Abstract: Architectures obtained by Neural Architecture Search (NAS) have achieved highly competitive performance in various computer vision tasks. However, the prohibitive computation demand of forward-backward propagation in deep neural networks and searching algorithms makes it difficult to apply NAS in practice. In this paper, we propose a Multinomial Distribution Learning for extremely effective NAS,which considers the search space as a joint multinomial distribution, i.e., the operation between two nodes is sampled from this distribution, and the optimal network structure is obtained by the operations with the most likely probability in this distribution. Therefore, NAS can be transformed to a multinomial distribution learning problem, i.e., the distribution is optimized to have a high expectation of the performance. Besides, a hypothesis that the performance ranking is consistent in every training epoch is proposed and demonstrated to further accelerate the learning process. Experiments on CIFAR10 and ImageNet demonstrate the effectiveness of our method. On CIFAR-10, the structure searched by our method achieves 2.55% test error, while being 6.0x (only 4 GPU hours on GTX1080Ti) faster compared with state-of-the-art NAS algorithms. On ImageNet, our model achieves 75.2% top1 accuracy under MobileNet settings (MobileNet V1/V2), while being 1.2x faster with measured GPU latency. Test code with pre-trained models are available at https://github.com/tanglang96/MDENAS

PDF Abstract

Overview of Multinomial Distribution Learning for Effective Neural Architecture Search

The paper presents a novel approach to Neural Architecture Search (NAS) by introducing a technique termed as Multinomial Distribution Learning (MDL). NAS, in general, aims to discover high-performance neural network architectures for a given dataset, typically through a computationally intensive search process. The authors address this challenge by reconceptualizing NAS as a learning problem over a multinomial distribution, where the goal is to identify optimal network structures through the most probable operations in this distribution.

Key Contributions

Multinomial Distribution Framework: The authors propose treating the operations within a neural architecture search space as samples from a joint multinomial distribution. Instead of relying on exhaustive search or reinforcement learning approaches, which often involve substantial computational overheads, this method focuses on learning the distribution directly to optimize the architecture's performance.
Performance Ranking Hypothesis: A central hypothesis posited by the paper is that the performance ranking of architectural candidates is stable across training epochs. By leveraging this hypothesis, the authors propose an accelerated evaluation process where architectures are ranked early in the training phase, reducing the necessity for complete convergence of models before evaluation.
Efficiency and Effectiveness: The proposed method demonstrates significant improvements in both computational efficiency and model performance when compared to existing NAS approaches. Notably, the algorithm achieves a CIFAR-10 test error rate of 2.55% using only 4 GPU hours for searching, which is a substantial improvement over previous state-of-the-art NAS methods requiring multiple times more computational resources.
Network Transferability: The research further explores the transferability of the discovered architectures to other datasets like ImageNet. The discovered model achieves competitive accuracy on ImageNet (75.2% top-1) under mobile settings, highlighting its robustness across tasks and conditions.

Experimental Validation

The proposed MDL for NAS is validated through extensive experimentation on CIFAR-10. The results demonstrate that the multinomial distribution approach not only reduces search time and computational resource usage, but also achieves competitive or even superior performance compared to manually designed or previously searched architectures. Further experiments on ImageNet show that the architectures discovered on CIFAR-10 generalize well to larger and more complex datasets, illustrating the efficacy of the learned architecture.
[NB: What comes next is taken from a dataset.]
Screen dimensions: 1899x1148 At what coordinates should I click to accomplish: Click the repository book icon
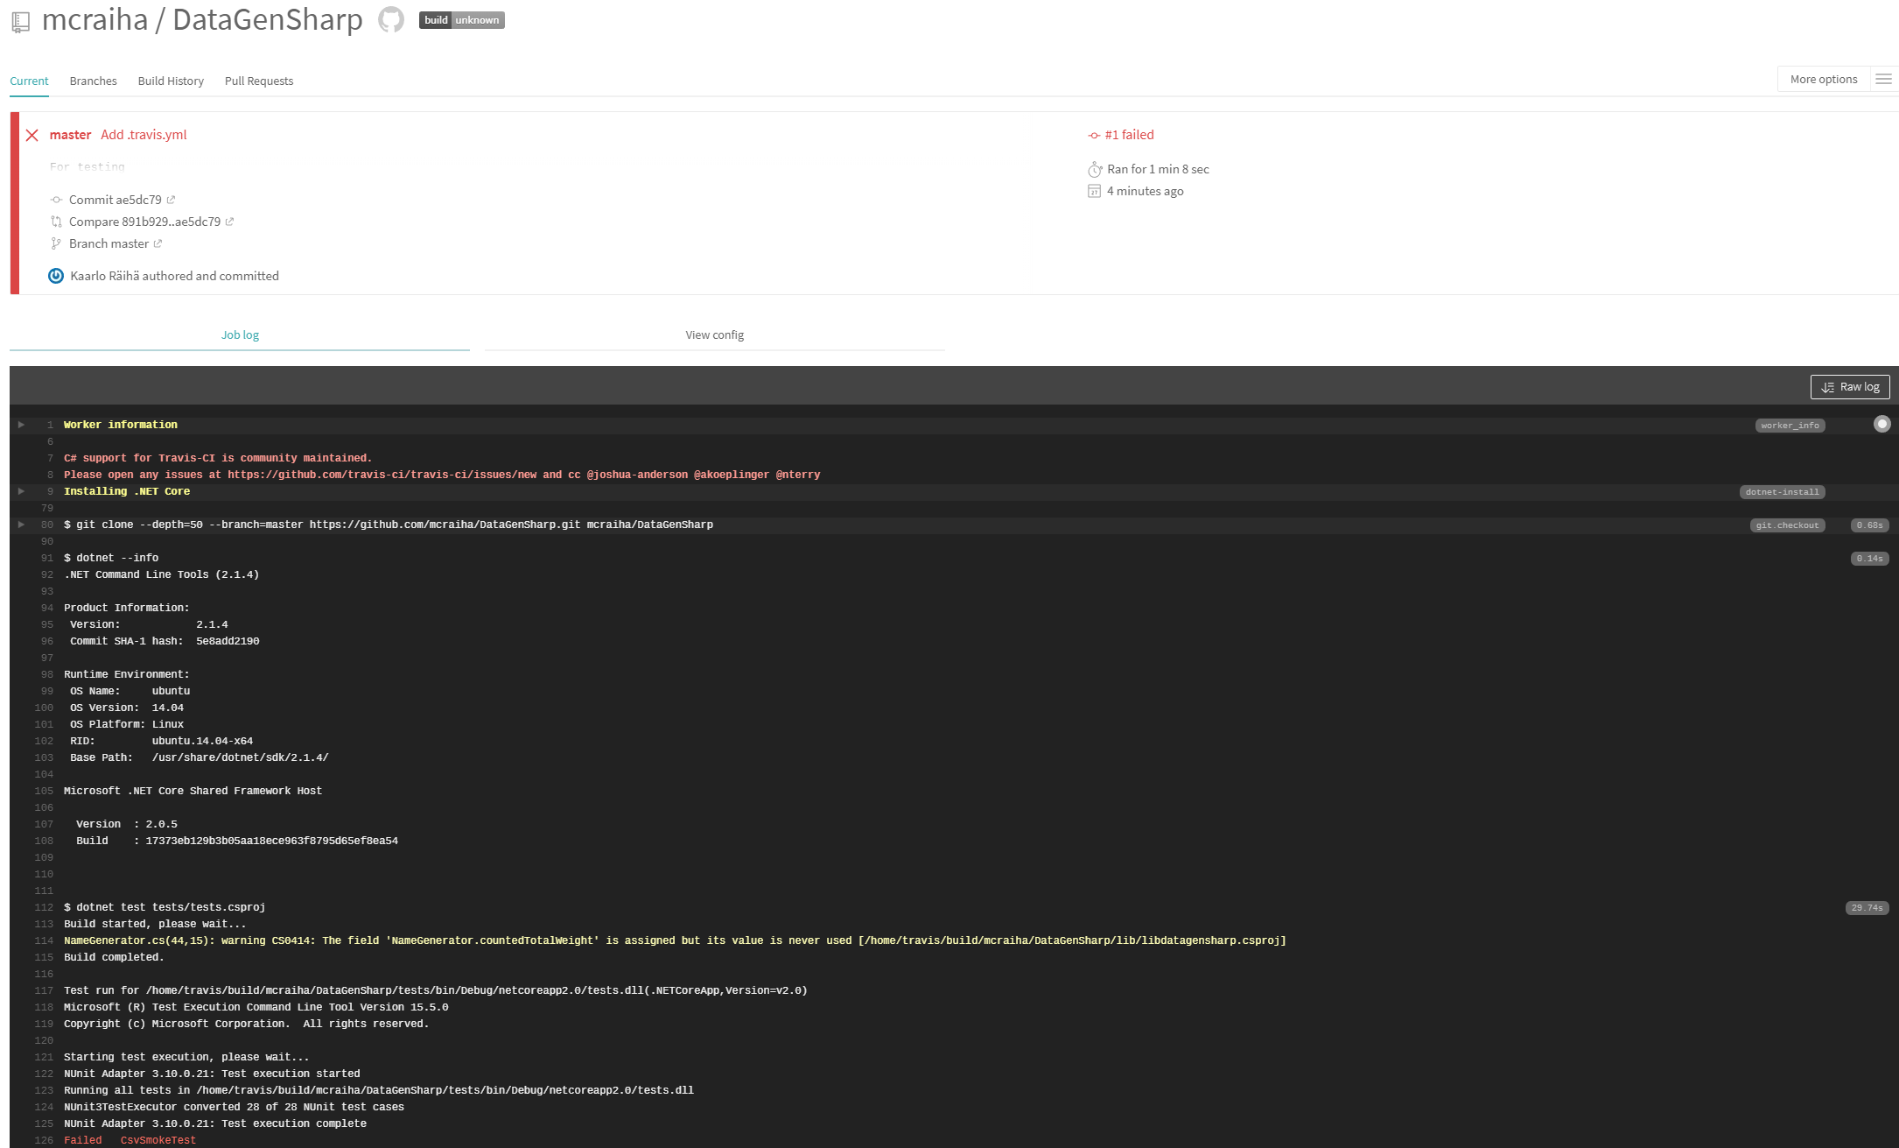click(21, 22)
Implications and Future Directions

The contribution of this research is significant in the context of automated machine learning, where reducing computational burden without compromising performance is a critical goal. By framing NAS as a distribution optimization problem, this work opens up new avenues for developing efficient and scalable NAS algorithms.

Future developments might focus on refining the distribution learning model to further enhance its efficiency and accuracy. The current approach, while effective, could be extended to more diverse tasks and network types beyond convolutional architectures. Additionally, integrating this methodology with other optimization frameworks, perhaps those tailored more for specific domains or architectural quirks, could yield even more efficient solutions.

In conclusion, this paper offers a promising and efficient approach to neural architecture search by reimagining how architectures are evaluated and optimized within the search process. The successful validation on benchmark datasets further underlines the potential impact of this method for real-world AI applications, advocating for broader adoption and adaptation across diverse machine learning challenges.